The night David Berman died I couldn’t sleep. My thoughts kept racing like desperate rats in a maze with no exit. I read a book, watched TV, kept turning off the light, then turning it back on again. I’d open the computer for no reason and click around aimlessly, then put it away. With the music paintings about to go up at the Rainbo, I needed a new art project, something to keep me engaged.
One of the times I got out of bed, I found it. There’s a built-in hutch in my kitchen. There are some cups and dishes in there, but mostly it’s full of souvenirs. Lately, I’ve started to put books in there too. Books I recently finished that left an impression. The Great Gatsby is in there. As is Unquiet and some others. The countertop has postcards, a dish of quarters, and assorted bric-a-brac. I looked at it all as if for the first time. It could be a painting, but I’d need a big canvas.

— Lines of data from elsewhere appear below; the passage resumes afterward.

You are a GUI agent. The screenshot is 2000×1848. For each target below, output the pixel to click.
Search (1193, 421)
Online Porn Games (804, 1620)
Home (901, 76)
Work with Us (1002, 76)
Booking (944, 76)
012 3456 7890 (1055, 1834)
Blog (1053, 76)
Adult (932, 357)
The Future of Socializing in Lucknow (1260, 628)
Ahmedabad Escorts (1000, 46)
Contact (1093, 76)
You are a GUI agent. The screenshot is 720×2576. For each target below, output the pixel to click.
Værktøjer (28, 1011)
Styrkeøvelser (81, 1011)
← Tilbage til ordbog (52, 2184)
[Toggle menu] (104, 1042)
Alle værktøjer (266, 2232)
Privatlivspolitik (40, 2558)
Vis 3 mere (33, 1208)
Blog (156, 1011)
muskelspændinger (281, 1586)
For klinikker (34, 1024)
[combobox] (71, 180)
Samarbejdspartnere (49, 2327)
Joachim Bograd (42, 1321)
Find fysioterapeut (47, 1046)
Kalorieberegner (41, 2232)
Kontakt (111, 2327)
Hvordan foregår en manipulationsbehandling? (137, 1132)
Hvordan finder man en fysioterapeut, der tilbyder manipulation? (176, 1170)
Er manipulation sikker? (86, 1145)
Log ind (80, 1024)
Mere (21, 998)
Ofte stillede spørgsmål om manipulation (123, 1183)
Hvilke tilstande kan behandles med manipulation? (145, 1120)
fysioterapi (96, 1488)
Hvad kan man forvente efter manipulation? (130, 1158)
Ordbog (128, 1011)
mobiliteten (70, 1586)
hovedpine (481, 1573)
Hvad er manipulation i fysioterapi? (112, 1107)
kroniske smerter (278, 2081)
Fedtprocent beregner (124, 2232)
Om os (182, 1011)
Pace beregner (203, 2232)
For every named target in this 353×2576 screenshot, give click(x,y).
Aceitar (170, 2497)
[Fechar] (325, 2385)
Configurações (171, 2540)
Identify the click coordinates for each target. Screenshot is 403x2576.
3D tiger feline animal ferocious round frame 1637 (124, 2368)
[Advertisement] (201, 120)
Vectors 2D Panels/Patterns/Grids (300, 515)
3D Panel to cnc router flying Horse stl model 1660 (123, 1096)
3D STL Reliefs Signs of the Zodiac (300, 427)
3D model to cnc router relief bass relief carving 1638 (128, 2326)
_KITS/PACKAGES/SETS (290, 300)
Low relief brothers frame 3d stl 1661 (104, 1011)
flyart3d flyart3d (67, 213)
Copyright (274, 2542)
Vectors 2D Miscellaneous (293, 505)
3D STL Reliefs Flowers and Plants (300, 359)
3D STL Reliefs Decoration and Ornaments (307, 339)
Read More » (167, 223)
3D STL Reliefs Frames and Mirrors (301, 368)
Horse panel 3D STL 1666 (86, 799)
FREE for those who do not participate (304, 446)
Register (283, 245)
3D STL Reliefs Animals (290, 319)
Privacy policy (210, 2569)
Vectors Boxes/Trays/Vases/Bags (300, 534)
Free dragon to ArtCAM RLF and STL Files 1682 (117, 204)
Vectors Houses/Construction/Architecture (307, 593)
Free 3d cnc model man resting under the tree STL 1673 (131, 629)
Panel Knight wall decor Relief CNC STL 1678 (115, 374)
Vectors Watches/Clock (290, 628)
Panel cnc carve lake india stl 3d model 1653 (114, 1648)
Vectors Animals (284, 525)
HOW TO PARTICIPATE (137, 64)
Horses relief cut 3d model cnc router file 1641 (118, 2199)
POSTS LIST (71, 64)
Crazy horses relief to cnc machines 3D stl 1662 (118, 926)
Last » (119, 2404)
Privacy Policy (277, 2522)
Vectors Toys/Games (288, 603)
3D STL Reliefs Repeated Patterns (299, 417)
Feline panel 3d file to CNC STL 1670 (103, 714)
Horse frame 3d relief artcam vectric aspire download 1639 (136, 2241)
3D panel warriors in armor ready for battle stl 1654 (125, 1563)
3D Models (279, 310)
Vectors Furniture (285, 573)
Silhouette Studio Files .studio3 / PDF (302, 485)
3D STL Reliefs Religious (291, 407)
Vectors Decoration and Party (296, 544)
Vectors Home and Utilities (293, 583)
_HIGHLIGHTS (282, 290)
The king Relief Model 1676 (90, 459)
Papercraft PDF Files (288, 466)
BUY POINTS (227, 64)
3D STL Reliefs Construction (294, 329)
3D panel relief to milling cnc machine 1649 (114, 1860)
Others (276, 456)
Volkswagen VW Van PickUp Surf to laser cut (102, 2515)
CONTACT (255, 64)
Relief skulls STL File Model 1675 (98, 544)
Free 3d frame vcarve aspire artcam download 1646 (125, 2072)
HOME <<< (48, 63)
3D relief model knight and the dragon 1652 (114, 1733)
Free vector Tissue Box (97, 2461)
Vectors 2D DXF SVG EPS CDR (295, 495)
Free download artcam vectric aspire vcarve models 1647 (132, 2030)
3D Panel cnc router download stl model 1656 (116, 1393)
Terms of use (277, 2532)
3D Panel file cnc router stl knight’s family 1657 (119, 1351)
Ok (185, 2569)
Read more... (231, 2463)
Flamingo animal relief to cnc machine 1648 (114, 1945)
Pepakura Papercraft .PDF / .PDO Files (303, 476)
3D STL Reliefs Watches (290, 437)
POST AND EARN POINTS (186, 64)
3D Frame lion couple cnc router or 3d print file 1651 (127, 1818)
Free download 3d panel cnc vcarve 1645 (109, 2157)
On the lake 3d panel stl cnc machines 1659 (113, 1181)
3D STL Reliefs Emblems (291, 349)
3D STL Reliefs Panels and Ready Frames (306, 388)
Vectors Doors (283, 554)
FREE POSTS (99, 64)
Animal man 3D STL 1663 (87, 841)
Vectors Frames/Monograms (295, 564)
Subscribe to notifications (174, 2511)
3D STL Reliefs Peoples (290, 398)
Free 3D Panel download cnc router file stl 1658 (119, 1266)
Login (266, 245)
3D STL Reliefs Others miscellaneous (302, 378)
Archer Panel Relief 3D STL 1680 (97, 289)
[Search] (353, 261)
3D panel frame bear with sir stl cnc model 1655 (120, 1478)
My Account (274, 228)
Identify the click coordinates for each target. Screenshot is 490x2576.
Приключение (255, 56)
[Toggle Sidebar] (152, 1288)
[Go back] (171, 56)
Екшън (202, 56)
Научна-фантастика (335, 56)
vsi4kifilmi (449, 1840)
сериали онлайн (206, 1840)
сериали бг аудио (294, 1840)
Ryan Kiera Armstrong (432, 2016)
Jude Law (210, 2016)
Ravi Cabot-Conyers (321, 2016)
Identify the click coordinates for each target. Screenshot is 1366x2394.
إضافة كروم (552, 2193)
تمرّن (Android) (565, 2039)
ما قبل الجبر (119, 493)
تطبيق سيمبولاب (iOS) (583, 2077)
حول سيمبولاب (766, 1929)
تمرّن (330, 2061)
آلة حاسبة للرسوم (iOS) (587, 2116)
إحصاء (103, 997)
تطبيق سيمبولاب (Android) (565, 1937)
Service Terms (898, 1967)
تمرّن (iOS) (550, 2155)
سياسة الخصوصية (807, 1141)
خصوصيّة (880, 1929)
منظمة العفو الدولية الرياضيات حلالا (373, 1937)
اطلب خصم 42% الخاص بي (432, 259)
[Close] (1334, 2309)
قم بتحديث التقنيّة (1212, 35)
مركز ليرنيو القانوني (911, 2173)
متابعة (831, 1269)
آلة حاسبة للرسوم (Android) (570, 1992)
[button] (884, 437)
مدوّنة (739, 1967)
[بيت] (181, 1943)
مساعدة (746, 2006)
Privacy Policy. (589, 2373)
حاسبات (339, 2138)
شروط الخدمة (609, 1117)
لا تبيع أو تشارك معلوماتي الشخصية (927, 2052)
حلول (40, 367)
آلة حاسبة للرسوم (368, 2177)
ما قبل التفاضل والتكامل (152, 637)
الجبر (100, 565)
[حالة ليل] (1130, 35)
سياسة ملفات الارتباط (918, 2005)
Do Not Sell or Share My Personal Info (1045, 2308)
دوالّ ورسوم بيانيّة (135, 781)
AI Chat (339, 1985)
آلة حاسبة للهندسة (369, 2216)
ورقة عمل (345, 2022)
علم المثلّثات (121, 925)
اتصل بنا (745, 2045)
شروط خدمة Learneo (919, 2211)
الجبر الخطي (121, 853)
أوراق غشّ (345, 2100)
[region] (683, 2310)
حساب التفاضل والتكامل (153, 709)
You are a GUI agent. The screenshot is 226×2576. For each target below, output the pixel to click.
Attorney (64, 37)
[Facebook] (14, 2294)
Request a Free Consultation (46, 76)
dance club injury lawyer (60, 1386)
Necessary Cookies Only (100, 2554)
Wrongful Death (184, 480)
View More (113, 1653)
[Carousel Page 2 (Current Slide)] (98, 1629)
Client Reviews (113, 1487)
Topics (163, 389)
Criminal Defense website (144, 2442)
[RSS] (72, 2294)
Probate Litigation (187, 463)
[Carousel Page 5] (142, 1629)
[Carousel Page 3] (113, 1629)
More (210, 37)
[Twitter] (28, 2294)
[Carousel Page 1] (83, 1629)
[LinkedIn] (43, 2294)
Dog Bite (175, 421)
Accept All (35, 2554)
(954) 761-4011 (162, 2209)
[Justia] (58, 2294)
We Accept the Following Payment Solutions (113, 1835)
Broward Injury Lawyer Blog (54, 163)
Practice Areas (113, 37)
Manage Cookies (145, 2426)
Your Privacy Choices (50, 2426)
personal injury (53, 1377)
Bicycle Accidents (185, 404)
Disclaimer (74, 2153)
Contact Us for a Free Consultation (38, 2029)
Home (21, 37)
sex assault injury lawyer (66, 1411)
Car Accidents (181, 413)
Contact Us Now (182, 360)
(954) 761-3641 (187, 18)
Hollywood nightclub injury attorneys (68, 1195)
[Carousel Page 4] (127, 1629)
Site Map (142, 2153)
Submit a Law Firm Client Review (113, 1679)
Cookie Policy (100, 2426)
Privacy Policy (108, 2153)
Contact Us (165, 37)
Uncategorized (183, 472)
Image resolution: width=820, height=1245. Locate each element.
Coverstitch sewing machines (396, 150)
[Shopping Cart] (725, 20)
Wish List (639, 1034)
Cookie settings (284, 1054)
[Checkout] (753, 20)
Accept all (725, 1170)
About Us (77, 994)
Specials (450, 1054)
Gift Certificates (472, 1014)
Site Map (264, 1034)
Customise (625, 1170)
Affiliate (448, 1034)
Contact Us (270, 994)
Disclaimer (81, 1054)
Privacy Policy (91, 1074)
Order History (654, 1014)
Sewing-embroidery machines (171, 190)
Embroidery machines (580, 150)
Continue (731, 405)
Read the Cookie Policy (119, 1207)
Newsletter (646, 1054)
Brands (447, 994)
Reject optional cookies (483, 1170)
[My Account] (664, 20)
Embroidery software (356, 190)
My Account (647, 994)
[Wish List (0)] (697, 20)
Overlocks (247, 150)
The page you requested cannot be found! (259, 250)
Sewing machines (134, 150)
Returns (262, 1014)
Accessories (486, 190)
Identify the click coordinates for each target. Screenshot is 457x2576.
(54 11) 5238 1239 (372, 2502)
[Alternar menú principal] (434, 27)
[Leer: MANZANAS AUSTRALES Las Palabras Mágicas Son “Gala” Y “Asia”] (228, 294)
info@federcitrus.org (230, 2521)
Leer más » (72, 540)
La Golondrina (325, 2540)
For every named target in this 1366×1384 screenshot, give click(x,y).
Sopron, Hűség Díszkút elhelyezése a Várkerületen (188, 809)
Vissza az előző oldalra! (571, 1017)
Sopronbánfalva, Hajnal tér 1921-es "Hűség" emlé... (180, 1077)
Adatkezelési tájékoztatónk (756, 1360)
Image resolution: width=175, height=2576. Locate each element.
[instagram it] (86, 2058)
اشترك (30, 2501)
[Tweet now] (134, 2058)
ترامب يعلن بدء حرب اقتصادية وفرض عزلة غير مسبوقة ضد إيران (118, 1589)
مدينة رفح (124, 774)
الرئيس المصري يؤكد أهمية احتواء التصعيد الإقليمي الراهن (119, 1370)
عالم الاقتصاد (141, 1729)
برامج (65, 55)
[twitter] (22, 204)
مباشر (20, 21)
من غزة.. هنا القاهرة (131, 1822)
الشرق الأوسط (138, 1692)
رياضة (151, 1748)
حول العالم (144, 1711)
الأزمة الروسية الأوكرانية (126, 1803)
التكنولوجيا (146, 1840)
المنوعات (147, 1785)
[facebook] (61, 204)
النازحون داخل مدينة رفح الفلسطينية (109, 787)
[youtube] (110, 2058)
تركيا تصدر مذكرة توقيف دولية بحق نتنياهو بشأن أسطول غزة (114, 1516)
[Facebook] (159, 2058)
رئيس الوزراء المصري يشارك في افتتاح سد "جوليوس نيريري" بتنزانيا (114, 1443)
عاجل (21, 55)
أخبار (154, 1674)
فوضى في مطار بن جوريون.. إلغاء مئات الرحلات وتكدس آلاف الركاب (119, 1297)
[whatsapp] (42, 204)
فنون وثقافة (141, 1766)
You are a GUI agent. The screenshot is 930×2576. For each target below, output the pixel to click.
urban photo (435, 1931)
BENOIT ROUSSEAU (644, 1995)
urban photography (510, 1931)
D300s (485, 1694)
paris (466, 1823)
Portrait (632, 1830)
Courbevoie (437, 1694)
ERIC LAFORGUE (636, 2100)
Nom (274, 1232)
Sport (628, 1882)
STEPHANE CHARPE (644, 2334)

It was about 4am. I booked a Zipcar to go to the art supply store at noon and set the alarm for 11am. An hour later, I rebooked the car for 9am and puttered around the house until it was time to go.
Aside from the painting idea, I got it into my head that I was going to buy a hat. I’ve been getting burnt to a crisp by the sun all summer. The trouble is that hats never fit me and I sweat so much that the cover they provide isn’t worth the heatstroke they hasten. I forget this every time though. I’ve given and thrown away more than I can recall. I did an hours-long internet search, settling on a store in Wicker Park. Sleep-deprived, with two canvases taking up the entire back seat and hatch of the rental, I showed up at the store, tried on a couple hats, then left without buying anything.
The next day, I set up the big easel to face the hutch. I set my palette—a window pane from the alley—on the stovetop and got to work. It was the first time the stove had been used in any way in months.
Friday night I went down the street to see some bands at the Co-Prosperity Sphere. One of them—a loud punk band, with twin brothers and a third guy who looked like a close relation, called Tongue Party—wasn’t bad. But my attention kept drifting to the paintings I’d have to hang at the bar the next morning. I’d been intending to put up a painting of a woman holding a guitar, center stage behind the bar. But I hadn’t heard from her since she posed for the painting and I’d come to believe that the painting was at least part of the cause. It had been hanging in my living room, taunting me, for two weeks. I’d begun to loathe it. While the band bashed away at their instruments, I came up with a plan.
I left the show and walked home. I took the drawing up to the roof, took a match to it, and took pictures watching it burn. It was peaceful and dark up there, the slow-working flame the only bright light.